今年1年間、『高校野球ドットコム』では多くの中学野球の現場を訪れ、たくさんの球児たちを取材してきた。その中で、数年後の高…

今年1年間、『高校野球ドットコム』では多くの中学野球の現場を訪れ、たくさんの球児たちを取材してきた。その中で、数年後の高校野球の主役になる可能性を秘めた「次代を担う球児」たちにインタビューを敢行。第1回は、島原BBCの牧 諒太朗投手だ。

 一般財団法人日本中学生野球連盟が主催となって、伊豆を中心に開催された第23回 全国中学生都道府県対抗野球大会 in 伊豆。長崎県選抜の一員として3位入賞に貢献した牧投手は、そのなかでも異彩を放つ選手だった。

 身長170センチ、体重74キロと中学生とは思えぬがっちりとした足腰。ブルペンでの軽めのキャッチボールでも、力強いボールを投げ込む姿。一目でセンスの高さを感じさせた。

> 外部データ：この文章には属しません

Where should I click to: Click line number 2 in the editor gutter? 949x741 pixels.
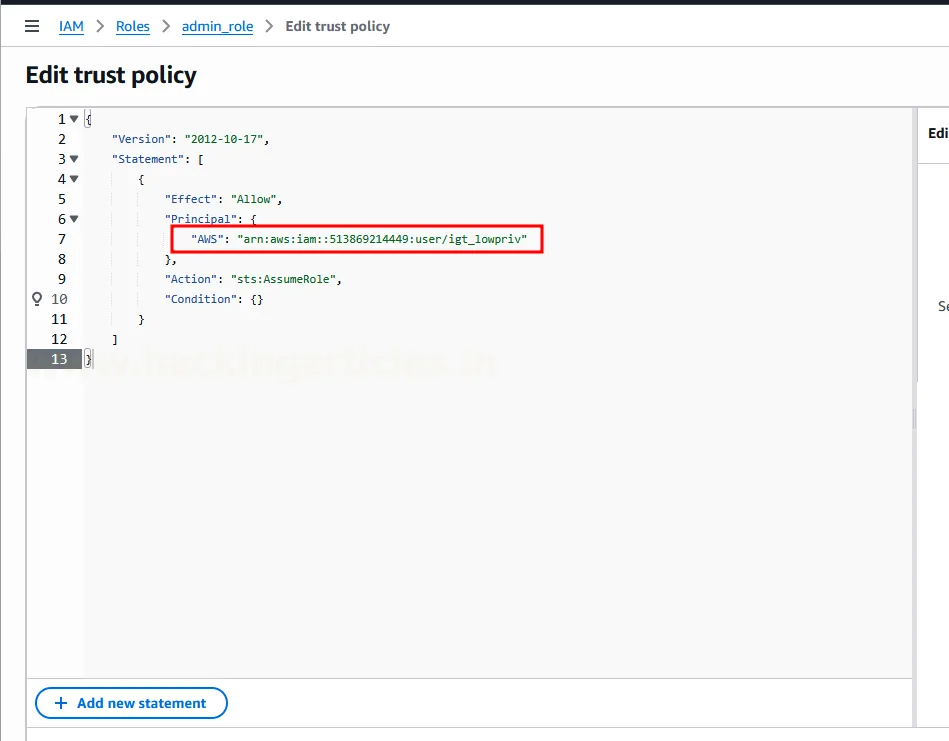point(62,139)
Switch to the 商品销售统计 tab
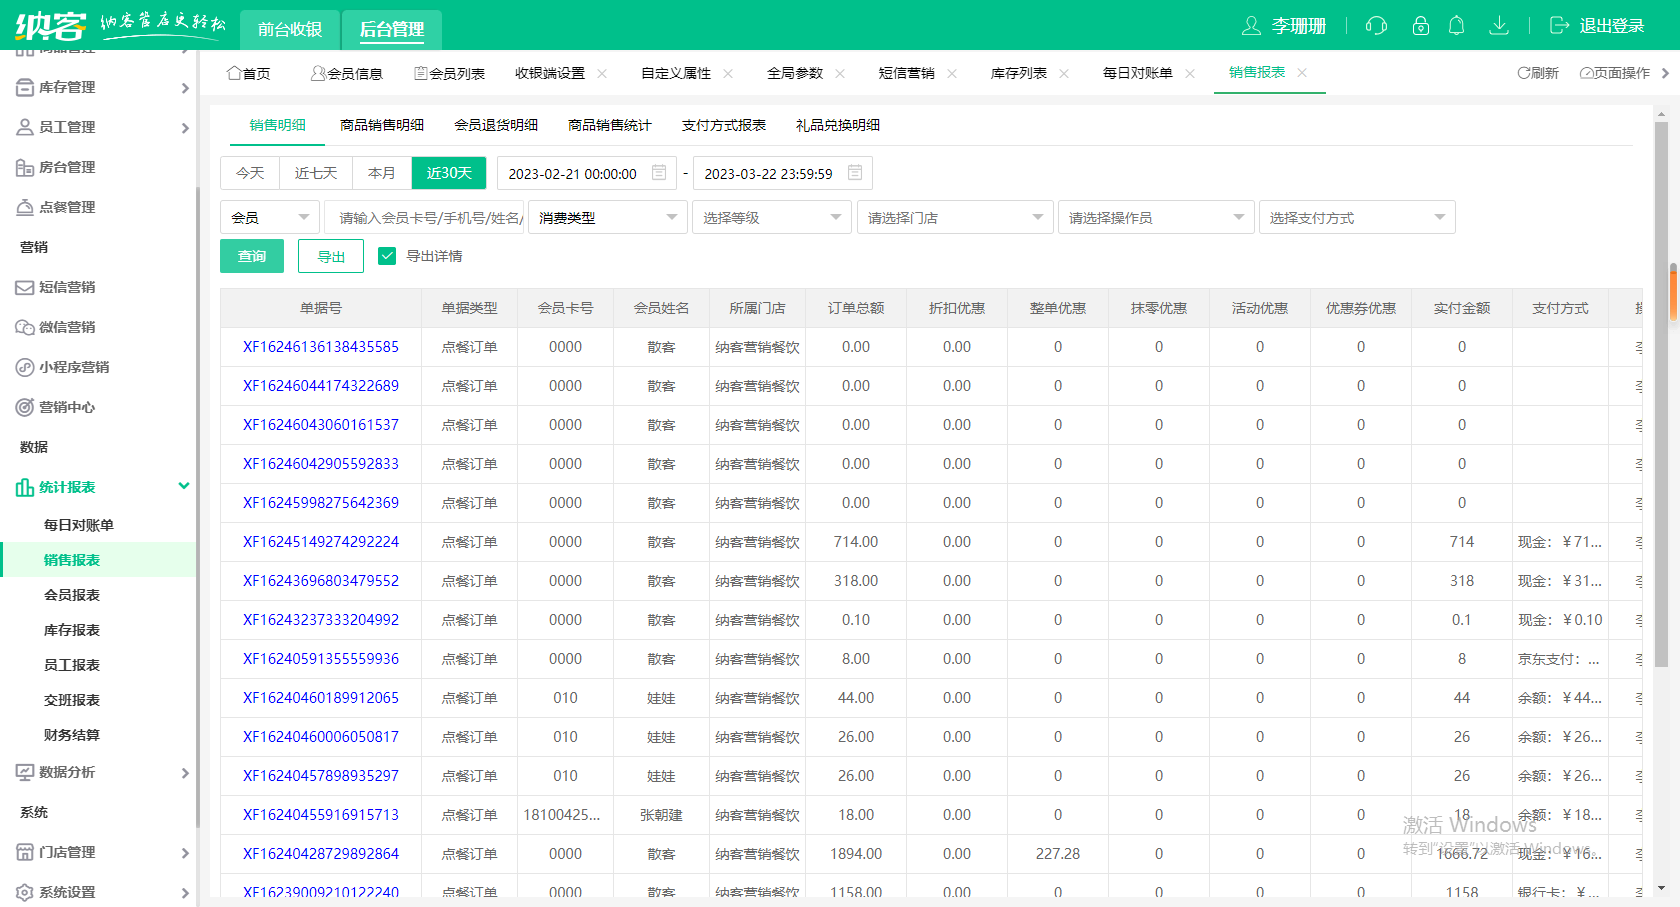Screen dimensions: 1680x907 click(x=610, y=125)
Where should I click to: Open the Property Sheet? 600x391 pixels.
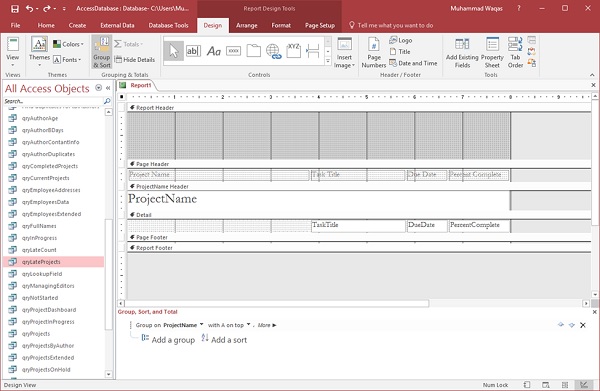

 初戦の神奈川K-CLUBとの一戦、最終回にマウンドに上がると、最速138キロを計測。「夏の時に136キロを計測したのがマックスだったので、更新しました」と一言。あまり喜んでいる様子ではなかったが、それは牧のなかで求めるものがスピードだけではないからだ。

 「この試合もそうですけど、球速表示が速いだけで、打者からすれば普通の130キロ中盤。やはりスピードだけでは抑えられない。制球力とかボールの質で勝負しないといけないと感じています」

 中学1年生の段階で120キロ前半を投げ込む潜在能力があったという牧。ただそこに満足することなく、「冬場にチームで取り組みました」という1日2合の食トレで体づくりを実施。3年間で体重は5キロから10キロ増量して、球速も138キロまで伸ばした。

 が、牧は球速以上のストレートを求める。それは理想とする存在がいるからだ。

 「ソフトバンク・前田 悠伍投手(大阪桐蔭出身)が理想で、夢は前田投手のようなピッチャーになりたいと思っています。なので、投球フォームも股関節の体重移動だったり、腕の使い方だったりは、前田投手を意識して取り組んでいます」

 前田は大阪桐蔭で1年生秋から主戦力となり、2年生のセンバツでは全国制覇を達成した。牧もその背中を追いかけて高校野球、そしてその先のステージを目指すつもりだ。

 「1年生からレギュラーになって、3年間甲子園に出て、最終的には日本を代表する投手を目指していきたいです」

 いつの日か、甲子園球場のマウンドに背番号1をつけた牧が立ち、そして歓喜の輪が出来る瞬間が来ることを期待したい。